*GIVEN PASSAGE:*
----------------------------------------

I grew up in Boston in the 70s and 80s. I am black living in NY/NJ, Boston has issues still.
This is odd to me. I have an undergraduate degree in Political Science and to be so liberal but also racist surprises me.
@@jboss729 It’s because everybody in Boston is a fake liberal. They advocate for liberal policies because they want to look socially acceptable, but they have a “not in my backyard” attitude.
@@jboss729 Bro if you can stay out of prison doors will open for you in Boston especially if you finished school. However Michael is right about these fake liberals.
@@jboss729Because leftists are the actual racists but convince themselves that they aren't by voting for a party that wanted to preserve slavery and segregation and voted for a guy who met with KKK leaders and said,"If you don't vote for me you aint black"

----------------------------------------

*RECORDED INFORMATION:*
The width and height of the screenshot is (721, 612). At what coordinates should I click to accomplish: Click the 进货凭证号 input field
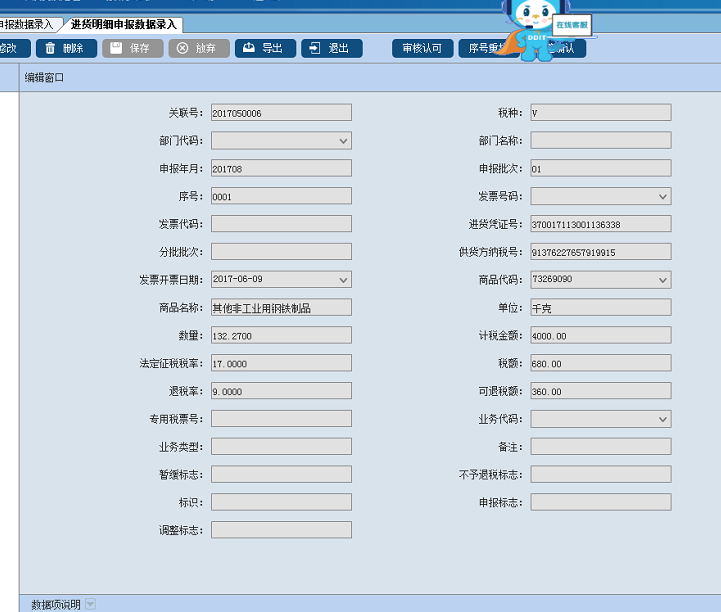[600, 224]
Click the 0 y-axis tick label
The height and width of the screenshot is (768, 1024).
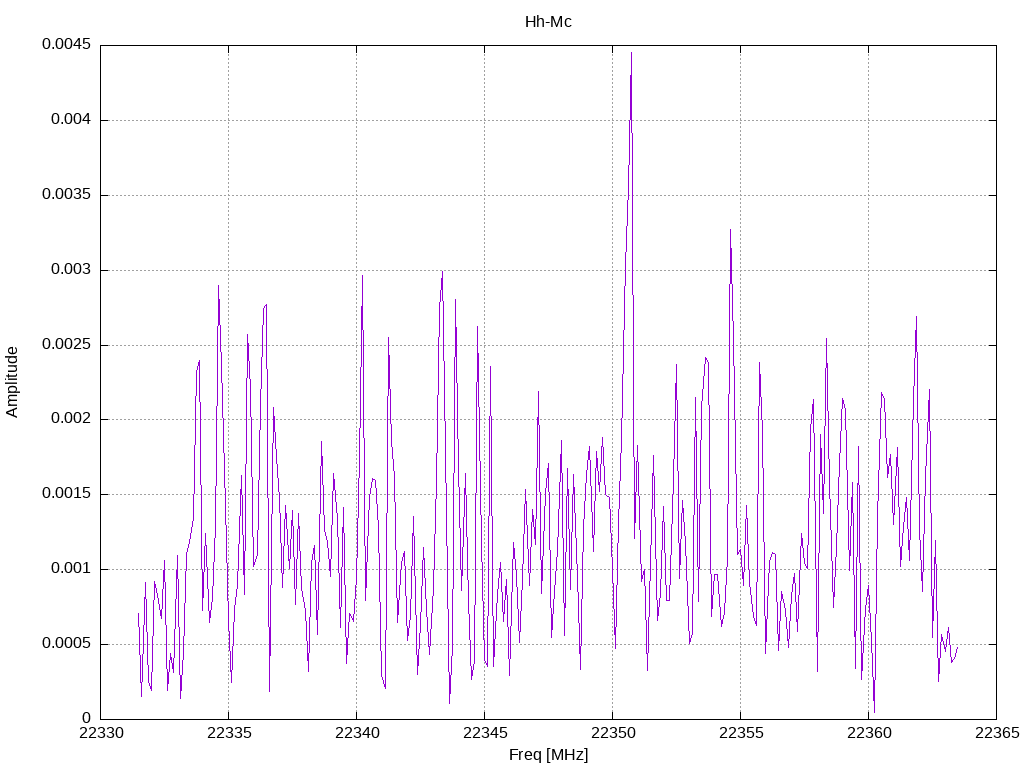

----------------------------------------

*TASK LIST:*
#1 Based on the comments about Boston, decide whether each of these statements agrees with them: (a) One commenter grew up in Boston in the 70s and 80s. (b) One commenter holds a graduate degree in Political Science. (c) One commenter says people in Boston have a "not in my backyard" attitude. Answer yes or no for each, and quote the words that decide it.
#2 Update the comments about Boston by writing out the part that opens with the words containing "This is odd" and closes with "these fake liberals.", changing "Boston" to "Philadelphia".

*RESPONSES TO THE EXERCISE:*
#1
(a) Yes: "I grew up in Boston in the 70s and 80s."
(b) No: "I have an undergraduate degree in Political Science"
(c) Yes: "they have a “not in my backyard” attitude."

#2
This is odd to me. I have an undergraduate degree in Political Science and to be so liberal but also racist surprises me.
@@jboss729 It’s because everybody in Philadelphia is a fake liberal. They advocate for liberal policies because they want to look socially acceptable, but they have a “not in my backyard” attitude.
@@jboss729 Bro if you can stay out of prison doors will open for you in Philadelphia especially if you finished school. However Michael is right about these fake liberals.